Over all these years, both the throughput and velocity of freight trains have substantially increased. The freight train mentioned in the news is two KM long and carries substantially greater weight from origin to destination. It also moves in an “Expedite” mode in preference to other trains. The terms sustained pace and expedite that came to my mind shifted my attention to agile software development, and I started thinking whether the way we use “Velocity” is correct. Isn’t size delivered per sprint a measure of throughput rather than velocity? I looked up the definition of velocity and found that it is “The rate and direction of the change in the position of an object”. It is closer to speed than throughput.

That shifted my attention back to trains. A passenger train which stops at every station and an express train stopping at only the major stations may carry more or less same number of passengers (throughput), but they cover the same distance in substantially different times (velocity). A passenger train might attain, for a brief period, speed similar to an express train. But its average speed is much lower because of, not only the waiting time at the stations, but more so because of the frequent acceleration and deceleration involved.

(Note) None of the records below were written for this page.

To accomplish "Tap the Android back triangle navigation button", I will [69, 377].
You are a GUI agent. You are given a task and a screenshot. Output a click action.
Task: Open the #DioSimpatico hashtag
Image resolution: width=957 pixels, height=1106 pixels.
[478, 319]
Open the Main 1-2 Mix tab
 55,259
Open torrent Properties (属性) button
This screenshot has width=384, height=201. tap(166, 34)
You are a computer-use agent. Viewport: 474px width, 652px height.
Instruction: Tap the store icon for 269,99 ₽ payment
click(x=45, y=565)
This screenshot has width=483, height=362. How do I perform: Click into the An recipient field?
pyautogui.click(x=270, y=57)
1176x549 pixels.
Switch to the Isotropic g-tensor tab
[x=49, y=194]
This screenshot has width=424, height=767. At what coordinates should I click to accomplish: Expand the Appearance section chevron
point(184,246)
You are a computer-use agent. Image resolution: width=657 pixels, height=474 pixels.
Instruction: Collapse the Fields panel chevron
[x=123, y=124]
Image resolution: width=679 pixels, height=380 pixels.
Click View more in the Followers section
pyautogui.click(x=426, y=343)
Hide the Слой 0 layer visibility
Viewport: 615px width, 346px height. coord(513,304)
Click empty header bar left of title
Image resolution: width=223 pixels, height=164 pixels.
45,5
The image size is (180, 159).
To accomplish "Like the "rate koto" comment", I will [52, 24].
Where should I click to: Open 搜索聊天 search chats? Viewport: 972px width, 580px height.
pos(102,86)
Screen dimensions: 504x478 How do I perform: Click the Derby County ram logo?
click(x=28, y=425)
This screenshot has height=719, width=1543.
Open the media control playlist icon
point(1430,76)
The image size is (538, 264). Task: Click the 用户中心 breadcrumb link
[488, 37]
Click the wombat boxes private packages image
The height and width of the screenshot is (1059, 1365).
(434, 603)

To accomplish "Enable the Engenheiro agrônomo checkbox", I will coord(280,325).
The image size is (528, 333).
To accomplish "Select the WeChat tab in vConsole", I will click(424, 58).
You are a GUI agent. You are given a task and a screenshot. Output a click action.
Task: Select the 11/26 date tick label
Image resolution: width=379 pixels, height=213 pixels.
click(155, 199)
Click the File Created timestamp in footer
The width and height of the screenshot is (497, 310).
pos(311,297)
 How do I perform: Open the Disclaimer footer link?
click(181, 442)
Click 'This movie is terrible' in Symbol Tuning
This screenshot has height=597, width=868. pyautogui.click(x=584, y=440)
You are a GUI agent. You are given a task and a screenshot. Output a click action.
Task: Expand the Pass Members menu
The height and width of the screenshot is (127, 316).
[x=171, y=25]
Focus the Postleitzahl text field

This explains why there is so much importance given in agile for a team to take up only a few items at a time, and take up additional items only when those in hand are fully “Done”. Unlike the trains which follow physical laws, agile teams made up of humans have an additional challenge. Once our attention is diverted to something else, it takes time and effort to switch it back to what we were doing earlier. In addition the information we used might have also become stale in the meantime. So if the agile teams want to achieve high velocity and maintain it, they should be aware and manage the number of items being worked on at a time.

I also remembered that when I was waiting in a passenger train for an express / mail train to pass, sometimes the wait was quite short while at other times it was considerably longer. This was because of the dependency on the time at which the higher priority train would pass. And we had no information when that would happen. Agile encourages transparency. A perfectly flat transparent glass allows a viewer to see on the other side very clearly. Similarly, all those involved in any work should have the information, without filtering or distortion, when they need it. Agile processes and tools provide high degree of transparency, and it is for us to make sure that it remains so.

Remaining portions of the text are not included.